> [RECORDS FOR PROCESSING]:
========================

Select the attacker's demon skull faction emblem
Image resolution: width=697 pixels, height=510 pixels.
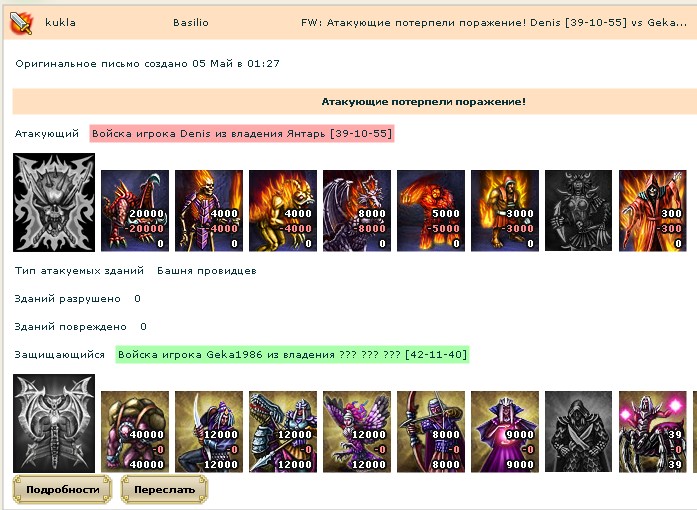click(x=54, y=202)
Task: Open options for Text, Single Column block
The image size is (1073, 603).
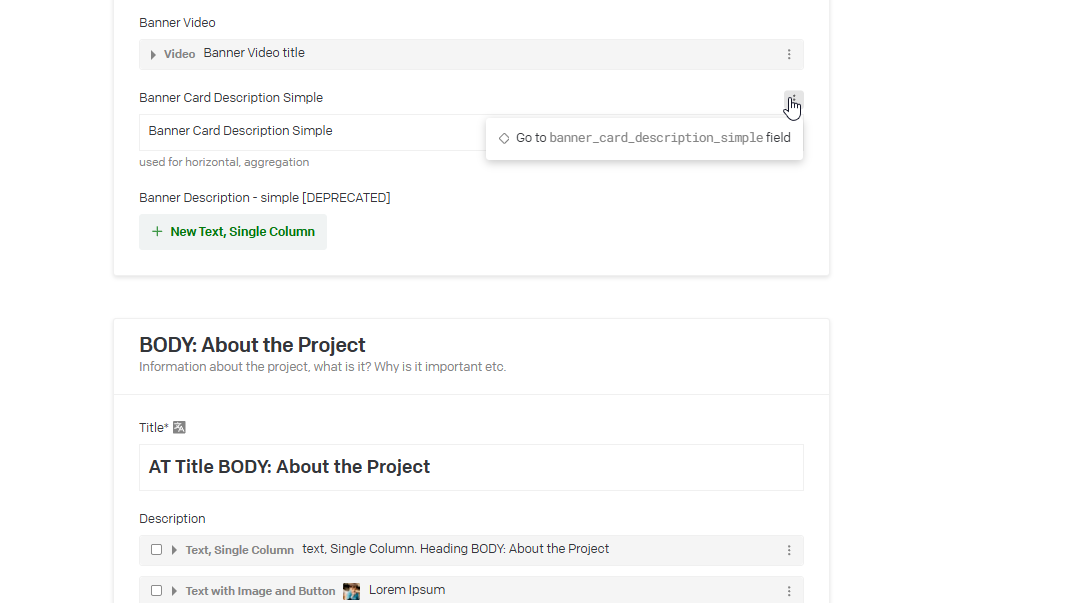Action: [x=789, y=551]
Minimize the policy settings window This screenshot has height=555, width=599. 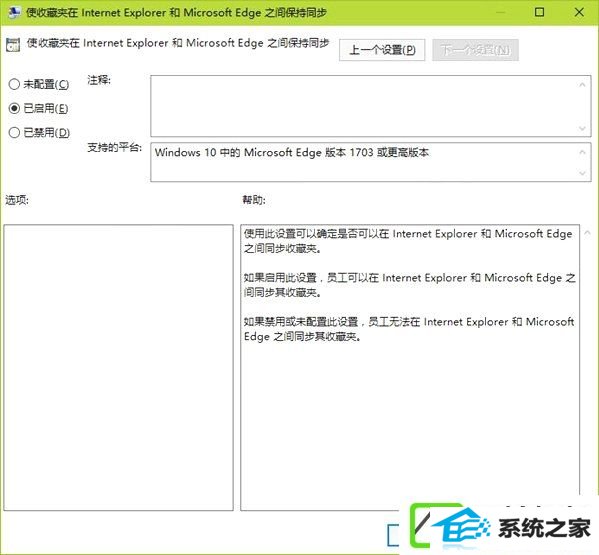pyautogui.click(x=501, y=12)
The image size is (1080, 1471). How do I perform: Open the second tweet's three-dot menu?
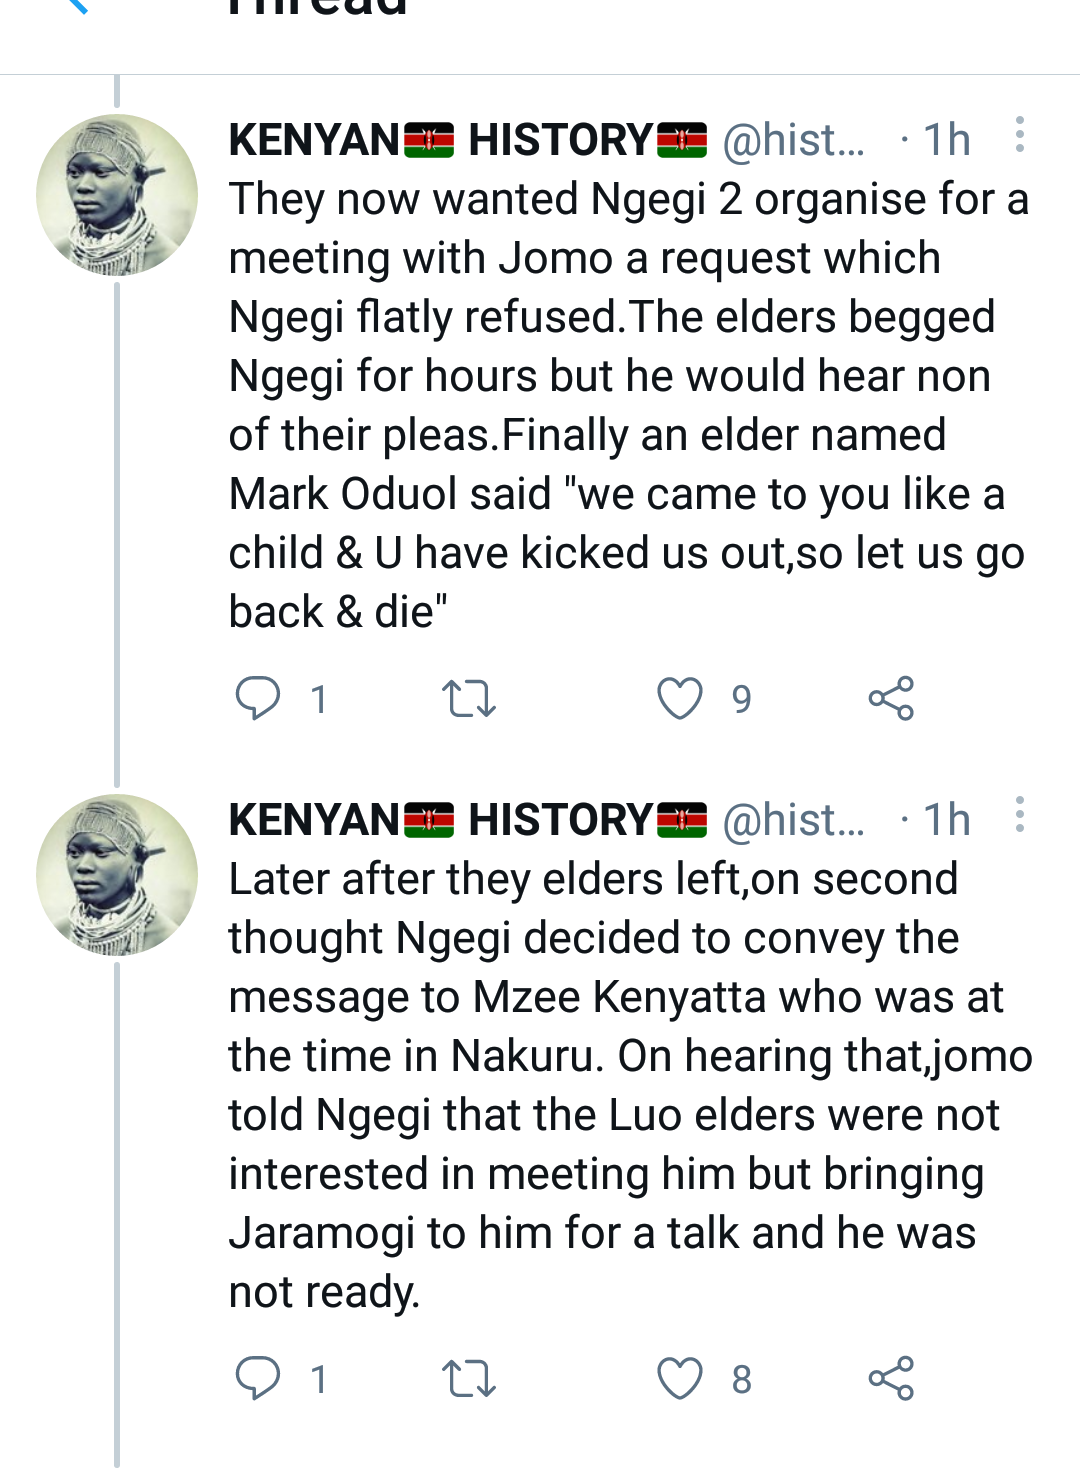click(x=1019, y=815)
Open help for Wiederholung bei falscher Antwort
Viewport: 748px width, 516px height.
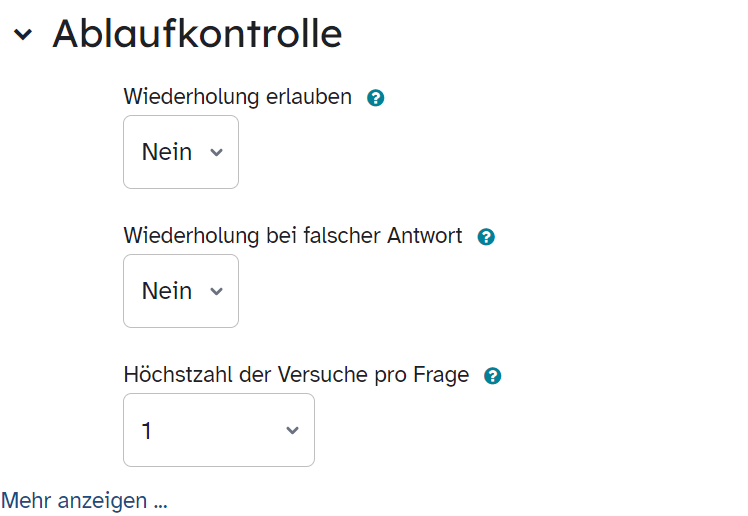[x=486, y=237]
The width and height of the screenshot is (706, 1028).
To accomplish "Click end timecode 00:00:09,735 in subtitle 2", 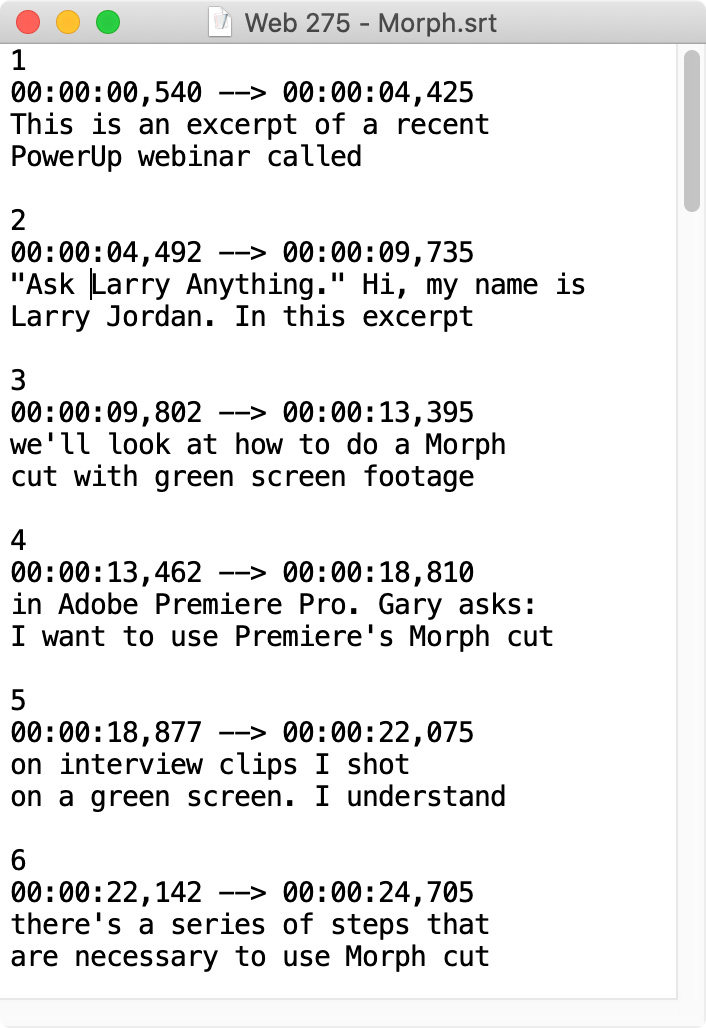I will coord(378,253).
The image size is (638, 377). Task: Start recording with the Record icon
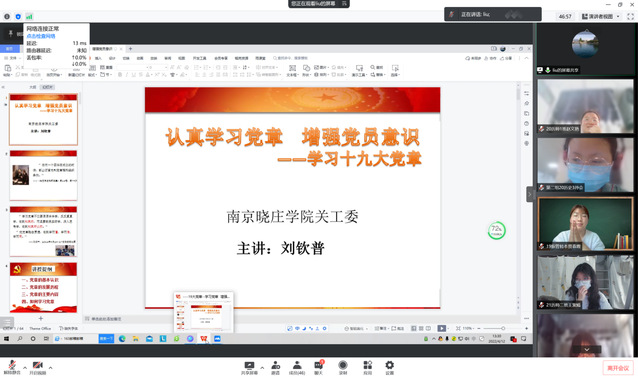click(x=343, y=368)
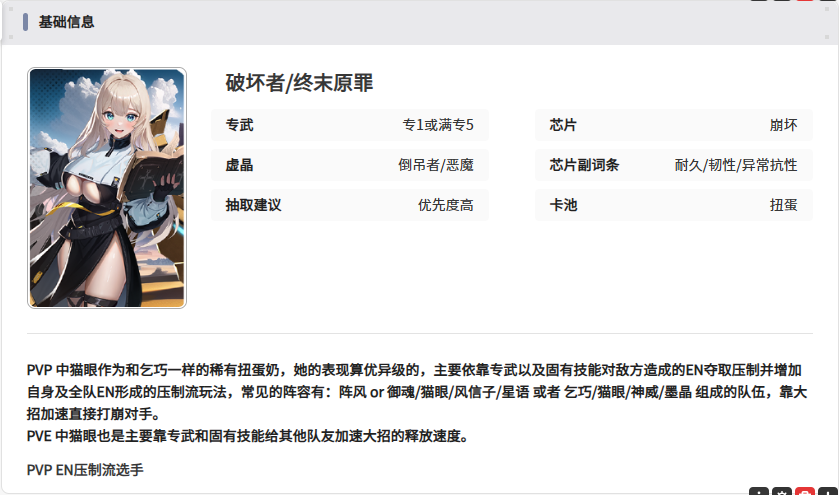
Task: Select the 扭蛋 pool value
Action: [x=783, y=205]
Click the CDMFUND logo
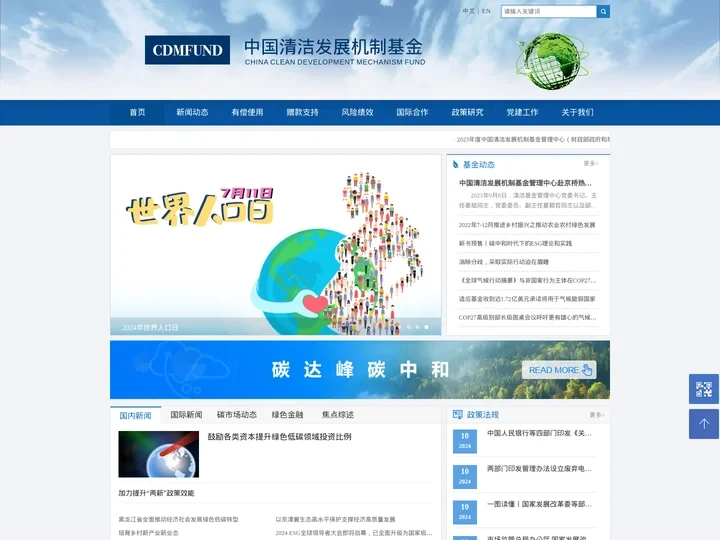 tap(187, 50)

========================

> [TASK PROMPT]: Among the entries above, find the line with "The image size is (1080, 1471)." and repeat exactly from there through the line with "The width and", leaving out the pictures.

> [RESULT FOR THIS EXERCISE]:
The image size is (1080, 1471). How do I perform: Open the second tweet's three-dot menu?
click(x=1019, y=815)
Open help for Wiederholung bei falscher Antwort
Viewport: 748px width, 516px height.
[x=486, y=237]
The width and height of the screenshot is (706, 1028).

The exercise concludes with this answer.